**Directions for this task**
Could you give these records again with every "Given:" switched to "Instruction:" and everything else left unchanged?

**Listed records**
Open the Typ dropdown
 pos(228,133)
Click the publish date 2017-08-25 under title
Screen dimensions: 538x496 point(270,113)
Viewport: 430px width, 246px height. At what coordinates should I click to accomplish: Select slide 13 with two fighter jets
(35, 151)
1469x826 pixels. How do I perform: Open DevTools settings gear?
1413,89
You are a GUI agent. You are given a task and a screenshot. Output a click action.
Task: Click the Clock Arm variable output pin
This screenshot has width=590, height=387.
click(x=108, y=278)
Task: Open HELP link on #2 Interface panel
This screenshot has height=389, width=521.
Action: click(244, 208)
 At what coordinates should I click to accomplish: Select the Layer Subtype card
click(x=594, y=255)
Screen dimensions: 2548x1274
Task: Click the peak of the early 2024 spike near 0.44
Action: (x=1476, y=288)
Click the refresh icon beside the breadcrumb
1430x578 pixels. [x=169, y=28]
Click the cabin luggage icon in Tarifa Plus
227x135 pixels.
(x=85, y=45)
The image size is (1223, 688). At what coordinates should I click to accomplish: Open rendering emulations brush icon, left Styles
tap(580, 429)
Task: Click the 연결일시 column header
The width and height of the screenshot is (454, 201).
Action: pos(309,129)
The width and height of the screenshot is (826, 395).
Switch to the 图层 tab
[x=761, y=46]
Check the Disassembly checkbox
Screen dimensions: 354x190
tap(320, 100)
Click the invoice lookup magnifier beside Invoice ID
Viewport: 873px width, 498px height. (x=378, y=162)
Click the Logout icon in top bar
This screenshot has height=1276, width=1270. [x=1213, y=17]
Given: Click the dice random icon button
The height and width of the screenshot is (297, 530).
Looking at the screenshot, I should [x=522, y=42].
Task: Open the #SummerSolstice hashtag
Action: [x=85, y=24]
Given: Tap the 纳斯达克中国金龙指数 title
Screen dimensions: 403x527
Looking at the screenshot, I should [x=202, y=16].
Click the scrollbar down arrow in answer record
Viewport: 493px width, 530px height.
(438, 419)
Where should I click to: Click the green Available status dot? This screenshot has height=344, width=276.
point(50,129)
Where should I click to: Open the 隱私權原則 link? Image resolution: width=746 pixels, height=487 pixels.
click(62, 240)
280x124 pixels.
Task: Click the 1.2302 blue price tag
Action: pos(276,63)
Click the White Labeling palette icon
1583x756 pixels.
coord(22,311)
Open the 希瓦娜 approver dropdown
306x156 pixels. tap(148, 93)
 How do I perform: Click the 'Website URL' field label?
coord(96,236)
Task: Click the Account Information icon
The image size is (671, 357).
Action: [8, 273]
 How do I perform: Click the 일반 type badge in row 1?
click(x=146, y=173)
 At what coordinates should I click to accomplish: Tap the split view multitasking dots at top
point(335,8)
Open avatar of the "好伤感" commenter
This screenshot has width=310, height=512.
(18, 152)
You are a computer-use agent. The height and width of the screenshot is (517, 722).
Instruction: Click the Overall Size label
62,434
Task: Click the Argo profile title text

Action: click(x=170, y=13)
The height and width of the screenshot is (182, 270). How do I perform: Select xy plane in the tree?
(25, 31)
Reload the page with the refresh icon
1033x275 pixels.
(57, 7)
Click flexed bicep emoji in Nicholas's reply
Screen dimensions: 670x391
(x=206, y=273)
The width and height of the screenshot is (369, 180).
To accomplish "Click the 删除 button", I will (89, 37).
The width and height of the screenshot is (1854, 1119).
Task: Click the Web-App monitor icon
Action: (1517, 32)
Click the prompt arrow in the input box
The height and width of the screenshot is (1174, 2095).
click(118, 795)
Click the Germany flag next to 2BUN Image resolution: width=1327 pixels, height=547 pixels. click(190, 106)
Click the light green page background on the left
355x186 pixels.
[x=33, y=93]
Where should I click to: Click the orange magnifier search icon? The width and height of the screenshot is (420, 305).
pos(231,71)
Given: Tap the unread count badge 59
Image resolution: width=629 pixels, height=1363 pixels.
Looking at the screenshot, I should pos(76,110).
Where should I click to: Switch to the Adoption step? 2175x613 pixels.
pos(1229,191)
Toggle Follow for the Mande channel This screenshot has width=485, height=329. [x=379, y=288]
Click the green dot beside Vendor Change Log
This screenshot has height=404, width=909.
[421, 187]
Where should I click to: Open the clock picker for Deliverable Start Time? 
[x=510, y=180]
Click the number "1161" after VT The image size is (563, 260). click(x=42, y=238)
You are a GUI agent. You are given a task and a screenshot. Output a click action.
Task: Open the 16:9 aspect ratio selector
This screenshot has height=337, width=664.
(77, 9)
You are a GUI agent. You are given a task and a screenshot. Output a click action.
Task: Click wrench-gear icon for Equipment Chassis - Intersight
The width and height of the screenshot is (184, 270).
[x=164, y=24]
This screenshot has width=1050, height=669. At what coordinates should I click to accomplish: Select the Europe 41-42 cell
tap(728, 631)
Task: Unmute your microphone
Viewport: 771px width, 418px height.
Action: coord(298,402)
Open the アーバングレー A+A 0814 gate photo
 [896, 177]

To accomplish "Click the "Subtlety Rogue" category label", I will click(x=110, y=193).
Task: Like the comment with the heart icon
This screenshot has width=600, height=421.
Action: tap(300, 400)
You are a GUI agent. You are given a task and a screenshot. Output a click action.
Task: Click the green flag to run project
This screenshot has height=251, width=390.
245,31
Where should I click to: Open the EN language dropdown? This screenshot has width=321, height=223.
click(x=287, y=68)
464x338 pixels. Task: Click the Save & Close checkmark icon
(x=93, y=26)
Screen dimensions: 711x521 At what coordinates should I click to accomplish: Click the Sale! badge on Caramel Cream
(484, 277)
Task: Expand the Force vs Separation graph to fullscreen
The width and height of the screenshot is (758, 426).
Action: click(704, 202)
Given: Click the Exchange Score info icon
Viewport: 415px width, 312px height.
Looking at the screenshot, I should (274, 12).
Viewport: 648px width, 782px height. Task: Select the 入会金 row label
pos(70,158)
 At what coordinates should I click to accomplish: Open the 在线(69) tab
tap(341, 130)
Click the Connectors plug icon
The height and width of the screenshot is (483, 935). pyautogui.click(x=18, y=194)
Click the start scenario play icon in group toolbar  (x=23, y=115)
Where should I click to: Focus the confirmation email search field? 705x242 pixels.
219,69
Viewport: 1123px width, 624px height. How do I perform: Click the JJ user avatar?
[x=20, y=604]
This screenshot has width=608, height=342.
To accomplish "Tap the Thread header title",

**Exercise response**
Open the Typ dropdown
 pos(228,133)
Click the publish date 2017-08-25 under title
Screen dimensions: 538x496 point(270,113)
Viewport: 430px width, 246px height. At what coordinates should I click to accomplish: Select slide 13 with two fighter jets
(35, 151)
1469x826 pixels. How do I perform: Open DevTools settings gear?
1413,89
You are a GUI agent. You are given a task and a screenshot. Output a click action.
Task: Click the Clock Arm variable output pin
This screenshot has width=590, height=387.
click(x=108, y=278)
Task: Open HELP link on #2 Interface panel
This screenshot has height=389, width=521.
Action: click(244, 208)
 At what coordinates should I click to accomplish: Select the Layer Subtype card
click(x=594, y=255)
Screen dimensions: 2548x1274
Task: Click the peak of the early 2024 spike near 0.44
Action: (x=1476, y=288)
Click the refresh icon beside the breadcrumb
1430x578 pixels. [x=169, y=28]
Click the cabin luggage icon in Tarifa Plus
227x135 pixels.
(x=85, y=45)
The image size is (1223, 688). At what coordinates should I click to accomplish: Open rendering emulations brush icon, left Styles
tap(580, 429)
Task: Click the 연결일시 column header
The width and height of the screenshot is (454, 201).
Action: pos(309,129)
The width and height of the screenshot is (826, 395).
Switch to the 图层 tab
[x=761, y=46]
Check the Disassembly checkbox
Screen dimensions: 354x190
tap(320, 100)
Click the invoice lookup magnifier beside Invoice ID
Viewport: 873px width, 498px height. (x=378, y=162)
Click the Logout icon in top bar
This screenshot has height=1276, width=1270. [x=1213, y=17]
Instruction: Click the dice random icon button
The height and width of the screenshot is (297, 530).
Looking at the screenshot, I should [x=522, y=42].
Task: Open the #SummerSolstice hashtag
Action: [x=85, y=24]
Instruction: Tap the 纳斯达克中国金龙指数 title
Screen dimensions: 403x527
Looking at the screenshot, I should [x=202, y=16].
Click the scrollbar down arrow in answer record
Viewport: 493px width, 530px height.
(438, 419)
Where should I click to: Click the green Available status dot? This screenshot has height=344, width=276.
point(50,129)
Where should I click to: Open the 隱私權原則 link? Image resolution: width=746 pixels, height=487 pixels.
click(62, 240)
280x124 pixels.
Task: Click the 1.2302 blue price tag
Action: pos(276,63)
Click the White Labeling palette icon
1583x756 pixels.
coord(22,311)
Open the 希瓦娜 approver dropdown
306x156 pixels. tap(148, 93)
 How do I perform: Click the 'Website URL' field label?
coord(96,236)
Task: Click the Account Information icon
The image size is (671, 357).
Action: [8, 273]
 How do I perform: Click the 일반 type badge in row 1?
click(x=146, y=173)
 At what coordinates should I click to accomplish: Tap the split view multitasking dots at top
point(335,8)
Open avatar of the "好伤感" commenter
This screenshot has width=310, height=512.
(18, 152)
You are a computer-use agent. The height and width of the screenshot is (517, 722).
Instruction: Click the Overall Size label
62,434
Task: Click the Argo profile title text

Action: click(x=170, y=13)
The height and width of the screenshot is (182, 270). How do I perform: Select xy plane in the tree?
(25, 31)
Reload the page with the refresh icon
1033x275 pixels.
(57, 7)
Click flexed bicep emoji in Nicholas's reply
Screen dimensions: 670x391
(x=206, y=273)
The width and height of the screenshot is (369, 180).
To accomplish "Click the 删除 button", I will (89, 37).
The width and height of the screenshot is (1854, 1119).
Task: Click the Web-App monitor icon
Action: (1517, 32)
Click the prompt arrow in the input box
The height and width of the screenshot is (1174, 2095).
click(118, 795)
Click the Germany flag next to 2BUN Image resolution: width=1327 pixels, height=547 pixels. click(190, 106)
Click the light green page background on the left
355x186 pixels.
[x=33, y=93]
Where should I click to: Click the orange magnifier search icon? The width and height of the screenshot is (420, 305).
pos(231,71)
Instruction: Tap the unread count badge 59
Image resolution: width=629 pixels, height=1363 pixels.
Looking at the screenshot, I should pos(76,110).
Where should I click to: Switch to the Adoption step? 2175x613 pixels.
pos(1229,191)
Toggle Follow for the Mande channel This screenshot has width=485, height=329. [x=379, y=288]
Click the green dot beside Vendor Change Log
This screenshot has height=404, width=909.
[421, 187]
Where should I click to: Open the clock picker for Deliverable Start Time? 
[x=510, y=180]
Click the number "1161" after VT The image size is (563, 260). click(x=42, y=238)
You are a GUI agent. You are given a task and a screenshot. Output a click action.
Task: Open the 16:9 aspect ratio selector
This screenshot has height=337, width=664.
(77, 9)
You are a GUI agent. You are given a task and a screenshot. Output a click action.
Task: Click wrench-gear icon for Equipment Chassis - Intersight
The width and height of the screenshot is (184, 270).
[x=164, y=24]
This screenshot has width=1050, height=669. At what coordinates should I click to accomplish: Select the Europe 41-42 cell
tap(728, 631)
Task: Unmute your microphone
Viewport: 771px width, 418px height.
Action: coord(298,402)
Open the アーバングレー A+A 0814 gate photo
 [896, 177]

To accomplish "Click the "Subtlety Rogue" category label", I will click(x=110, y=193).
Task: Like the comment with the heart icon
This screenshot has width=600, height=421.
Action: tap(300, 400)
You are a GUI agent. You are given a task and a screenshot. Output a click action.
Task: Click the green flag to run project
This screenshot has height=251, width=390.
245,31
Where should I click to: Open the EN language dropdown? This screenshot has width=321, height=223.
click(x=287, y=68)
464x338 pixels. Task: Click the Save & Close checkmark icon
(x=93, y=26)
Screen dimensions: 711x521 At what coordinates should I click to accomplish: Click the Sale! badge on Caramel Cream
(484, 277)
Task: Expand the Force vs Separation graph to fullscreen
The width and height of the screenshot is (758, 426).
Action: click(704, 202)
Instruction: Click the Exchange Score info icon
Viewport: 415px width, 312px height.
Looking at the screenshot, I should (274, 12).
Viewport: 648px width, 782px height. Task: Select the 入会金 row label
pos(70,158)
 At what coordinates should I click to accomplish: Open the 在线(69) tab
tap(341, 130)
Click the Connectors plug icon
The height and width of the screenshot is (483, 935). pyautogui.click(x=18, y=194)
Click the start scenario play icon in group toolbar  (x=23, y=115)
Where should I click to: Focus the confirmation email search field? 705x242 pixels.
219,69
Viewport: 1123px width, 624px height. How do I perform: Click the JJ user avatar?
[x=20, y=604]
This screenshot has width=608, height=342.
To accomplish "Tap the Thread header title",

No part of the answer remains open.